Within the entries below, the lines from the one with "5 Colliers Doubles Ø12 (155, 1725)" through the one with "[5 COLLIERS MONOBLOC" are to be set down exactly, both ends kept.

::: Data for this exercise :::

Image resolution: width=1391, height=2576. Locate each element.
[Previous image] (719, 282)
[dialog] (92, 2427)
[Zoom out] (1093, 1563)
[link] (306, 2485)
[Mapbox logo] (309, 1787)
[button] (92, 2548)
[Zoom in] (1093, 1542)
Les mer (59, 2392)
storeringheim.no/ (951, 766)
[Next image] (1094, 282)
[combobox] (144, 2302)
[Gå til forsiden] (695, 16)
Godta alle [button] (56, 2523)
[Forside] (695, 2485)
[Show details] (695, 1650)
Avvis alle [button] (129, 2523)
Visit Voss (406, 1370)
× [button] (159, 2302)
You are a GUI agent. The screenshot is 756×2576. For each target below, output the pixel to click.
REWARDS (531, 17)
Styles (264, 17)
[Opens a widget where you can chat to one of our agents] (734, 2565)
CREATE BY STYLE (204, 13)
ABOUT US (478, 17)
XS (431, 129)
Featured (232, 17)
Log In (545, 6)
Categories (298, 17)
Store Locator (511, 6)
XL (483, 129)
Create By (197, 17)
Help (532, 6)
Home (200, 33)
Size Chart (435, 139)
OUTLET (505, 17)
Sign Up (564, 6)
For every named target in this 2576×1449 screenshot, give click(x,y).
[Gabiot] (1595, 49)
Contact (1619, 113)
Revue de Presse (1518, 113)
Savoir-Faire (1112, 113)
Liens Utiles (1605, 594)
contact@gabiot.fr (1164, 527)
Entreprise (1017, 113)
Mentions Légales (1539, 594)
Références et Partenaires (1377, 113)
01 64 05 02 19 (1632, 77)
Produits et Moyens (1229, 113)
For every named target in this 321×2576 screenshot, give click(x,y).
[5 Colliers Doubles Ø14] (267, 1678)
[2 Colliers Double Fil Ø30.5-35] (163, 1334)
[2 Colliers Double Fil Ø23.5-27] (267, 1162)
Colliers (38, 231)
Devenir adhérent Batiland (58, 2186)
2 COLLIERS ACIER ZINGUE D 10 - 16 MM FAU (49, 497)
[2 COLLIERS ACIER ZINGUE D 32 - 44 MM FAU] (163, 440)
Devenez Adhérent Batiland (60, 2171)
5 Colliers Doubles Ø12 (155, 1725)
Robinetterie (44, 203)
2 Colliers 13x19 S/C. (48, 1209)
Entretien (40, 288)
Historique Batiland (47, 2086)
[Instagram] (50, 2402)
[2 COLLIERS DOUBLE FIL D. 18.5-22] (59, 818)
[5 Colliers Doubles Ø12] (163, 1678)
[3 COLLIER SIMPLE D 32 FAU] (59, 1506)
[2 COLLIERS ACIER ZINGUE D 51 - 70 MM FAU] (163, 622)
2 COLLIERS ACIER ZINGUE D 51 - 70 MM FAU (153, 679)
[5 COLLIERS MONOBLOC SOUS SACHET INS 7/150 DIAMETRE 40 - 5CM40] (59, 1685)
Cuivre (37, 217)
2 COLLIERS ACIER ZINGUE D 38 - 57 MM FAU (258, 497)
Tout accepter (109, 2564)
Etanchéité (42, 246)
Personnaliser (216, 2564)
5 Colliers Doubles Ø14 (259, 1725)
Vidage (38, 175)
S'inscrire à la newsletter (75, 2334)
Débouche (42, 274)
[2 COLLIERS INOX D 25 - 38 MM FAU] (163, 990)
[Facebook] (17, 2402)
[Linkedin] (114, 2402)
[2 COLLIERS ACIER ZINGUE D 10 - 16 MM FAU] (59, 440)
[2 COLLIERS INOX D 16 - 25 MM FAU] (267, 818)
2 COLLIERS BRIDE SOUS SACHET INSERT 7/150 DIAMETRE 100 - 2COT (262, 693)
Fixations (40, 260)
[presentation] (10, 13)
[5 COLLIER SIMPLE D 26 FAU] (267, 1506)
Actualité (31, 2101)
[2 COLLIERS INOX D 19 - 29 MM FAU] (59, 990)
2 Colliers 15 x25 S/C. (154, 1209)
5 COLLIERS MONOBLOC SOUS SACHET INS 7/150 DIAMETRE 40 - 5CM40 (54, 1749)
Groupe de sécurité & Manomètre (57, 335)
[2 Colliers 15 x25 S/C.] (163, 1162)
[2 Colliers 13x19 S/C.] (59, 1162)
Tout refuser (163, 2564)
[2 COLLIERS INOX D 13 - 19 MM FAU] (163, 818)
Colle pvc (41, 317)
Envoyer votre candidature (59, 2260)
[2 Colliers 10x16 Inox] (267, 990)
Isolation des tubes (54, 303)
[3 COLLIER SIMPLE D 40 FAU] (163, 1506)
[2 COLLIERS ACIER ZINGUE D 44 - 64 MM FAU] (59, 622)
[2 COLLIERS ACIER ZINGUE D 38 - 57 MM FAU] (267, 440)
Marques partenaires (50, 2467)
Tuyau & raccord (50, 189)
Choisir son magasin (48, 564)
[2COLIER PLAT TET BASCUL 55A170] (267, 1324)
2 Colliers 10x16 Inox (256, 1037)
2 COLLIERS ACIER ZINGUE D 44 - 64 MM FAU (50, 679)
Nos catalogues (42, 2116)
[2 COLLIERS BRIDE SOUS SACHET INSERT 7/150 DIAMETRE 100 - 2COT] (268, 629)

:::

• [Solution to the problem]:
5 Colliers Doubles Ø12 (155, 1725)
Robinetterie (44, 203)
2 Colliers 13x19 S/C. (48, 1209)
Entretien (40, 288)
Historique Batiland (47, 2086)
[Instagram] (50, 2402)
[2 COLLIERS DOUBLE FIL D. 18.5-22] (59, 818)
[5 Colliers Doubles Ø12] (163, 1678)
[3 COLLIER SIMPLE D 32 FAU] (59, 1506)
[2 COLLIERS ACIER ZINGUE D 51 - 70 MM FAU] (163, 622)
2 COLLIERS ACIER ZINGUE D 51 - 70 MM FAU (153, 679)
[5 COLLIERS MONOBLOC SOUS SACHET INS 7/150 DIAMETRE 40 - 5CM40] (59, 1685)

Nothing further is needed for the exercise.